Building a support network of parents

It may not always take a literal village to raise a child, but pretty much every parent has days when they could use support from someone who really understands what they’re going through. Not only is knowing other parents a great way to support Baby’s social development as they grow – after all, playdates are great for little ones – it’s also immensely beneficial for your own well-being. To have a strong social network of fellow parents – peers who are also dealing with baby sleep regression or toddler sniffles, neighbors who can give you tips on the best local playgrounds, or friends you can just count on to understand how unpredictable parenting can be – is priceless. 

Start small, then branch out

Building a network of parent-friends, especially before Baby starts school, can be hard. It’s even harder if you’re the first, the last, or the only one in your group of friends to have a child. If this describes you, you may want to build your network of support from the ground up.

  • Co-workers: Other parents who you work with – especially fellow parents of young children – may be able to give you tips about navigating your work environment as a new parent. This is a great way to break the ice. Plenty of people love being in the position where they get to give advice, and you never know what pearls of wisdom these co-workers might offer.
  • Cousins or extended family: Maybe these days, you only really see them at big family parties, but extended family can also be a great source of support during this transitional time. And having a new baby is a great reason to get back in closer touch with people who you may have grown up with, but have since grown apart from. Spending time with extended family members who also have children is a wonderful way to raise Baby with a sense of being part of a larger family group and can even help them feel connected to their heritage.
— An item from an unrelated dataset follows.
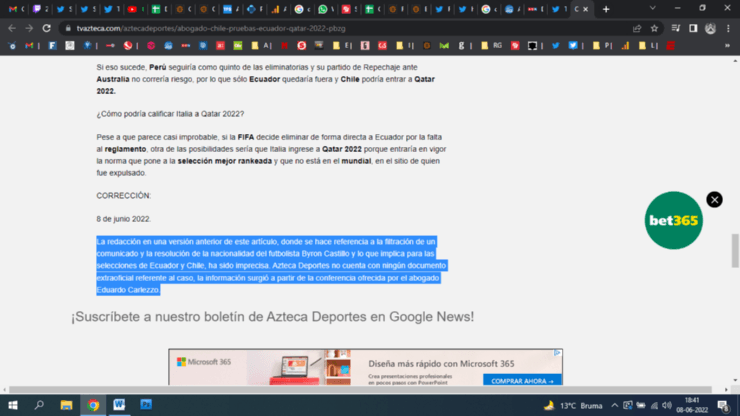Viewport: 740px width, 416px height.
Task: Open Word from the taskbar
Action: [x=119, y=405]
Plus, you get to spend time with some of the only people in the world who might also find themselves using your grandparents’ turns of phrase or favorite bedtime stories when talking to their own children.
  • Out and about: Meeting people spontaneously when you’re out in public can feel a little old-fashioned these days, but when you meet other new parents at the park, at the library for story time, or at your parent-baby music class, there’s a good chance they may be just as ready to get to know other new parents as you are.
  • Online: If walking across the sandbox to introduce yourself isn’t your style, there are plenty of online parent support groups that can help you find community – this includes online-only groups and even local groups you can initially connect with online and then later meet up with in person in your area.
  • Support groups: Parents who have faced challenging situations – including adoptive parents, parents of children who have had health complications, or parents of children with special needs – may be able to find formal groups set up to provide support for the specific challenges they might face, either in person or online. These groups can be helpful since they can connect parents with other families who can provide insight into challenges you and your family might face in the future and ways to handle those challenges.
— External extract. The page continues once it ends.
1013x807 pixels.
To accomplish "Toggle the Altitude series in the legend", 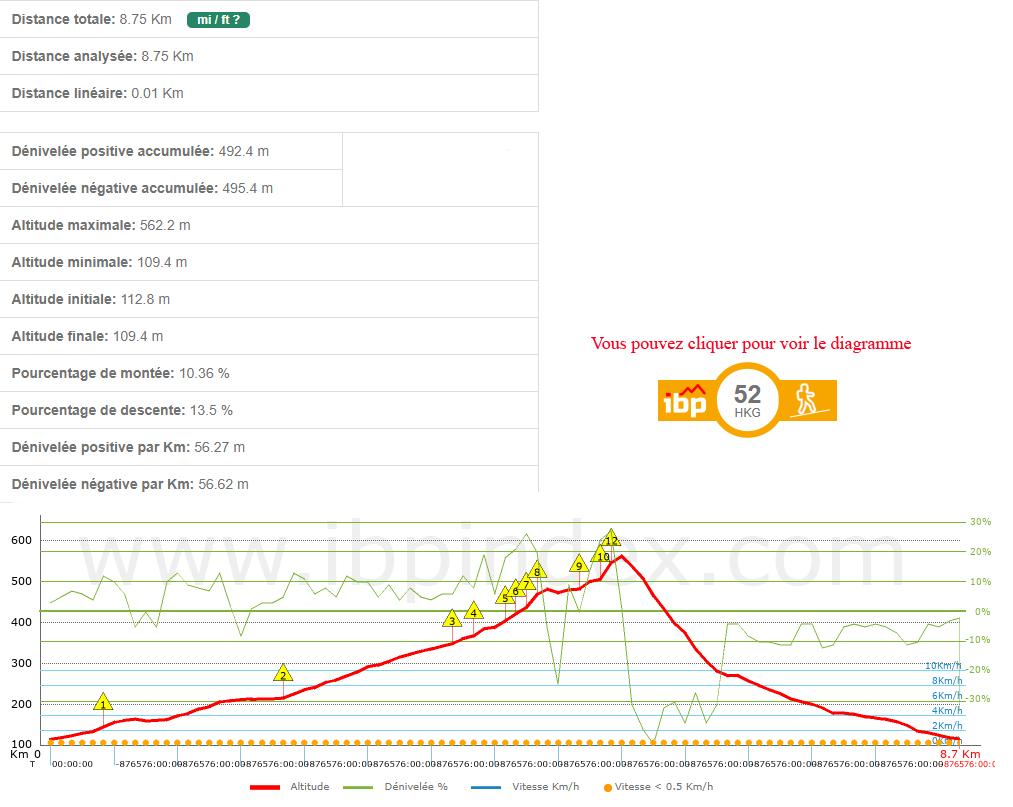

Keep in mind that even if you manage to find just the right group of people, it can take a little extra effort to go from buddies who wave from across the playground to friends who can really count on each other. Don’t be discouraged if you don’t connect and make good friends right away. It’s totally normal to not quite click with a group or two before you find one where you definitely do.

Appreciate diversity of parenting styles

Your new parent-friends might not parent exactly the way you do, and as your children grow older, that difference can become more and more glaring. Sometimes, differences in parenting styles can even feel like a judgment. It can feel like parents who make choices that are different from your own either a) must be judging you or b) must be wrong. As time goes on, though, having parent-friends who have different views and priorities can actually be a great way to keep an open mind and even better clarify for you just why you make the parenting choices that you do. The best way to start cultivating these relationships is by being as nonjudgmental as you can be when meeting other new parents.

Don’t just do play dates

It can be challenging to bond with a new friend when you’re busy supervising Baby. So don’t feel like all your time together has to revolve around your kids. When it comes to figuring out other ways to get to know parent-friends, try to find some common ground – which may or may not involve your kiddos. What do you like to do in your spare time? What hobbies or pastimes do you enjoy that are even better with a friend? Thinking about this can be a great way to turn a friendship of convenience into a real one.

Try and try again

Building a support network of other parents can take time. You may end up having a few false starts, but when you do manage it, these friendships can become an invaluable resource. It might seem daunting now, but as Baby gets older – more capable of interacting with other children and closer to starting school – connecting with other parents will definitely get easier.